## Reading passage
Diana Trilling once observed that Mailer’s “mind is peculiarly violable by idea, even by ideology.” Spengler’s study is perhaps the clearest instance of this susceptibility. In 1944, not yet having read Nietzsche, nor much Marx, he was ravished by Spengler’s ideas about the Faustian desire in the West to achieve the Godhead, to strive for the divine, even if it led to death. Spengler saw the past as an organism. Every culture moved through stages of flowering, decadence, ossification, death, and rebirth. Mailer’s pronounced preference for the organic over the analytic, for metaphor over measure, has its origin in The Decline of the West. An invincible dualist, Spengler based many of his arguments on the superiority of the second term in a set of paired opposites—causality-destiny, space-time, nature-history, thought-will. He distrusted the rational scientist (Darwin was his negative hero), while admiring the forceful, intuitive artist (Goethe was his positive hero). Whatever the roots of Mailer’s own dichotomous thinking, Spengler deepened the cleft. Within two weeks of his letter to his sister, he was writing to Bea about a new idea for a novella with “a ridge or peak as symbol” of “the higher aspirations of man, the craving for the secret, the core of life, (or as Spengler might say—the Faustian need) for power and particularly for Godhead and the vanquishing of death.”
ON NOVEMBER 7 he cast his first vote, an absentee ballot for FDR. A week later he completed his fire control training and after three weeks at Camp Stoneman, the West Coast embarkation center, shipped out on the USS Sea Barb. He sailed under the Golden Gate Bridge on December 6, almost three years to the day after Pearl Harbor. In October, the Japanese had experienced catastrophic naval losses in the Battle of Leyte Gulf and were about to be defeated on Leyte Island. Southern Europe had fallen to the Allies, who had invaded France and were pushing into Germany. The Battle of the Bulge was being fought as Mailer’s ship crossed the Pacific, and planning was under way for the invasion of Luzon, the main island of the Philippine archipelago, where the capital of Manila was located. On all fronts, the tide was finally starting to turn, although the Axis Powers were offering ferocious resistance.
He spent most of his time on deck writing letters and watching the water and sky. It was a quiet crossing. He wrote Bea that he was at peace with himself and believed that he would survive the war—a soothing lie he repeated many times—in part because of his artillery assignment. “Without you,” he wrote, “I should have been an insolent unhappy youth forever jousting with the dark shadows of my vanity.” As he sunned himself during the long transparent days, he went over the “ridge novella” in his mind and began to populate it with so
ldiers he had known, although except for Sergeant Mann, none of them would be used in Naked and the Dead. Instead, he would draw on the men from a unit as yet unknown to him: the 112th Cavalry Regiment, a National Guard unit out of Fort Bliss, Texas.
Created in 1921 mainly with men from North Texas, the 112th was federalized in November 1940 and served over five years on active duty, with 434 days of combat. After a hot, gloomy Christmas anchored in Hollandia Bay, New Guinea, on the Sea Barb, Mailer joined the unit on Leyte on December 29, 1944. It had received many replacements, but as he remembered much later, “the aristocracy of the outfit were these old Texas boys, most of them privates who had been busted down a number of times.” He continued:
They’d been overseas for three years at this point; they’d been allowed to keep their own sidearms. They had handkerchiefs tied around their heads, and they all had jungle rot, these open ulcers on the skin the size of fingernails that they had been painting with iodine. They just stared at us and sharpened their knives. It was like Deliverance. I didn’t open my mouth for six months in that outfit. They were all crazy.

## Exercise aim
In the excerpt on Mailer's wartime service, condense the paragraph beginning "ON NOVEMBER 7 he cast his first vote" into a bulleted list of its main facts.

## Provided material
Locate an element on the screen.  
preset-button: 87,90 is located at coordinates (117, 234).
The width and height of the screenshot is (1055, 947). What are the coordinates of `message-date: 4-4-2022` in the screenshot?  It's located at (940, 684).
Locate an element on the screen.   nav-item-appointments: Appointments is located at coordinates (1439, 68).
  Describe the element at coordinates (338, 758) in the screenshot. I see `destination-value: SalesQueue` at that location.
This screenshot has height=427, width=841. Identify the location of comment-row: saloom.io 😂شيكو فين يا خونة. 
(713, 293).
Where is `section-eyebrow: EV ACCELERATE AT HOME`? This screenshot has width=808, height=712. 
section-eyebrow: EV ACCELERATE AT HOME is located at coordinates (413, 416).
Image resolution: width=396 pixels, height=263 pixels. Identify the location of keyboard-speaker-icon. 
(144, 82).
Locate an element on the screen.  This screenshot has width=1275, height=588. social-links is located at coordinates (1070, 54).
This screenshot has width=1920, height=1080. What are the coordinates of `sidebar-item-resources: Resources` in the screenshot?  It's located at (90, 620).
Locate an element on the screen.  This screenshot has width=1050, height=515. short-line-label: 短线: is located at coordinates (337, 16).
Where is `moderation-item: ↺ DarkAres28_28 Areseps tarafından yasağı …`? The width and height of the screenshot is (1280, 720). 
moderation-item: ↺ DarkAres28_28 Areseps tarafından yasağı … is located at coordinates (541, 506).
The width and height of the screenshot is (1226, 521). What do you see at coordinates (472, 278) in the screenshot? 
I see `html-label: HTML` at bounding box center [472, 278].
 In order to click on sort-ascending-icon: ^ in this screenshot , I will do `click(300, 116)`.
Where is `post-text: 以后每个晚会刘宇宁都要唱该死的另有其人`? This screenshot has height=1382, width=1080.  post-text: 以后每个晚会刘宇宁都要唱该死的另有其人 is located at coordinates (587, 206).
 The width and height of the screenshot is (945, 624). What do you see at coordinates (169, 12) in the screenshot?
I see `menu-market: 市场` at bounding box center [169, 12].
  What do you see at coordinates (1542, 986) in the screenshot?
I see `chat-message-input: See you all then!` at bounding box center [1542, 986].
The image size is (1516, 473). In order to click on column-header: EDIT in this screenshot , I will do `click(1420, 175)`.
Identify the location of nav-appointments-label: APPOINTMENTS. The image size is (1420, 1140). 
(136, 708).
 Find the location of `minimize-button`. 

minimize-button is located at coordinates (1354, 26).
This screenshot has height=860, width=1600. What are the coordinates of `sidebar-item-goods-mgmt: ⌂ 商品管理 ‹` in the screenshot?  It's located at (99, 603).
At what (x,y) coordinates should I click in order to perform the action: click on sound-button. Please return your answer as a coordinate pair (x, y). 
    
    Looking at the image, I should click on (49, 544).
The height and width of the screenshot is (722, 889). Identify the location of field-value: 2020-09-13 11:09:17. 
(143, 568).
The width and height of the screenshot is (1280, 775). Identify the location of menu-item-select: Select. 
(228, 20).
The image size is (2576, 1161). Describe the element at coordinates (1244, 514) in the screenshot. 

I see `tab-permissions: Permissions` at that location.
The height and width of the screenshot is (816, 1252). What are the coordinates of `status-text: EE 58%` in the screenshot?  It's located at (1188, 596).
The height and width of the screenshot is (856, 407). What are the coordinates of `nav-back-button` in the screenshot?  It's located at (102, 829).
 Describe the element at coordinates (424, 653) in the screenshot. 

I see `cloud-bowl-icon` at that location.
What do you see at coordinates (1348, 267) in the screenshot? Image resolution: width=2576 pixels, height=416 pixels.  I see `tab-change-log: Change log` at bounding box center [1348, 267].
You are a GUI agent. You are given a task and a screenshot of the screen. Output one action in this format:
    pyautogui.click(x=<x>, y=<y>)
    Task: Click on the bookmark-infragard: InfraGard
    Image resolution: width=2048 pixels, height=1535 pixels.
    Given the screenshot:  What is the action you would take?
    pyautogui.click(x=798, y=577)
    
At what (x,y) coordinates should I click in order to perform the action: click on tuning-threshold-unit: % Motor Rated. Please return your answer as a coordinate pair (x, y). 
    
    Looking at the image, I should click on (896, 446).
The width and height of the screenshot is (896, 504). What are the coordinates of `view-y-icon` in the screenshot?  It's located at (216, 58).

## Reply to the exercise
- On November 7, Mailer cast his first vote, an absentee ballot for FDR.
- A week later he completed fire control training. After three weeks at Camp Stoneman, the West Coast embarkation center, he shipped out on the USS Sea Barb.
- He sailed under the Golden Gate Bridge on December 6, almost three years after Pearl Harbor.
- In October the Japanese had suffered catastrophic naval losses in the Battle of Leyte Gulf and were about to be defeated on Leyte Island.
- Southern Europe had fallen to the Allies, who had invaded France and were pushing into Germany.
- The Battle of the Bulge was fought while his ship crossed the Pacific. Planning was under way to invade Luzon, the main Philippine island and the site of Manila.
- The tide was turning on all fronts, though the Axis Powers were still resisting ferociously.